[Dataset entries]
────────────────
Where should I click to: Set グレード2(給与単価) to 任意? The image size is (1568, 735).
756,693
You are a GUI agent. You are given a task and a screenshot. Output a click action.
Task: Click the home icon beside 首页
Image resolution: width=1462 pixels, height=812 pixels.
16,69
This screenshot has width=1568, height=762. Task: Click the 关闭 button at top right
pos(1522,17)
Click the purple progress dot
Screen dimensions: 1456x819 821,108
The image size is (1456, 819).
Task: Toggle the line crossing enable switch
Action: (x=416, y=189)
────────────────
■ The task ■
Write every record out again exactly.

■ Response to this task ■
Where should I click to: Set グレード2(給与単価) to 任意? The image size is (1568, 735).
756,693
You are a GUI agent. You are given a task and a screenshot. Output a click action.
Task: Click the home icon beside 首页
Image resolution: width=1462 pixels, height=812 pixels.
16,69
This screenshot has width=1568, height=762. Task: Click the 关闭 button at top right
pos(1522,17)
Click the purple progress dot
Screen dimensions: 1456x819 821,108
The image size is (1456, 819).
Task: Toggle the line crossing enable switch
Action: (x=416, y=189)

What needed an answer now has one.